Work it out: Full Body Circuit

Rain, rain go away. Mommy wants to run sprints outside today!  Who's with me?  Seriously, any takers?  I promise you, I'm not fast...just ask any of my college teammates who pinch ran for me.  

Since getting involved in the fitness industry it seems like everyone has a fitness question for me- which I LOVE!  What do I hear the most?  "Annie, I go to the gym and I do the same things over and over again.  I don't know what else to do."  Ok, actually that's probably the second most common thing I hear, the first is coming later this week and it's  gooood one so be sure to check back.  

Anyways, I came up with a full body circuit workout for you.  It incorporates some basic strength moves but by performing them on a BOSU ball or stability ball it adds a balance element that engages additional muscles making the move a tad more challenging.  

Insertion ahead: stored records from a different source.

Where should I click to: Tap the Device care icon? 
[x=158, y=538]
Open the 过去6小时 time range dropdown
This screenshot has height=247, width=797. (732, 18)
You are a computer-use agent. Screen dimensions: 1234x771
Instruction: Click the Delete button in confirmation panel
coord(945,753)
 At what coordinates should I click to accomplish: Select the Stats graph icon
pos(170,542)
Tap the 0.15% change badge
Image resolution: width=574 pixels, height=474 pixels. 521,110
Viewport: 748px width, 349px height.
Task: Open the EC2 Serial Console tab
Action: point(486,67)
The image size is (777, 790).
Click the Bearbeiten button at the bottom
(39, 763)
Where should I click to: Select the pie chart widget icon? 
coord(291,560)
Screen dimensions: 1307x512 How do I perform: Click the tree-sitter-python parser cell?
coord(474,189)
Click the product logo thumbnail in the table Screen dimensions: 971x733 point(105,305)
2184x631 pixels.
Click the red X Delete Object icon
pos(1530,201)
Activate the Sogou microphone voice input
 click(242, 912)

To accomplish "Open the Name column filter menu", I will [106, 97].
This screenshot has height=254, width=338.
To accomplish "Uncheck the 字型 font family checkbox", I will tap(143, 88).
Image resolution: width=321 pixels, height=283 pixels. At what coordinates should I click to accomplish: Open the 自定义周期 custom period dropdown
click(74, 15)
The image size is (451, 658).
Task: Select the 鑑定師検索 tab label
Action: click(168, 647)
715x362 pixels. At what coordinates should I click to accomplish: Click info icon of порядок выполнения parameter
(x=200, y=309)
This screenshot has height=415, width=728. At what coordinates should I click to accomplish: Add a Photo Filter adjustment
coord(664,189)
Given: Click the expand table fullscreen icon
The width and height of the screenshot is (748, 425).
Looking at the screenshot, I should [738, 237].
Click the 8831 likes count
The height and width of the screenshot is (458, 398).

All of these moves can be executed with or without a BOSU or Stability ball.  After a warm-up repeat each exercise with little to no rest in between.  Finish each around with a 6 minute brisk walk, jog or run.  Rest one minute. Then repeat the circuit for a total of 3 times.  

I've provided links to the exercises below for reference.  

*Please remember that if you choose to do this workout you do so at your own risk.  Always check with your doctor before beginning an exercise routine.  

Bicep curl to overhead press with or w/o BOSU - try both arms together at the same time.  You can also opt to put the BOSU dome side down so your standing on the flat part.  This will be more challenging.  Be sure to bring your belly button to your spine to support your core/low back when bringing weight overhead.  

Dumbbell tricep extension with feet on BOSU- I couldn't find a video of this exercise.  Maybe I made it up?  Here is what I want you to do- Lay down on the ground.  With your knees bent, put your feet on the BOSU ball dome side up.  Extend DB (one in each hand) straight over your shoulders.  Lift hips off the ground so your in a hip bridge position.  While holding your hips up, lower your dumbbells towards your head by bending only at the elbows.  The elbow must not move!  Lower until forearms are parallel to the floor and then extend back up.  

DB squat on BOSU- I apologize, this guy really like his fancy vocabulary :) You can also do these dome side up or of course on the ground.  

Your turn: Do you do the same thing every time you work out or do you switch things up? I'm no expert but if you could ask me one fitness related question what would it be?  I'll do my best to help!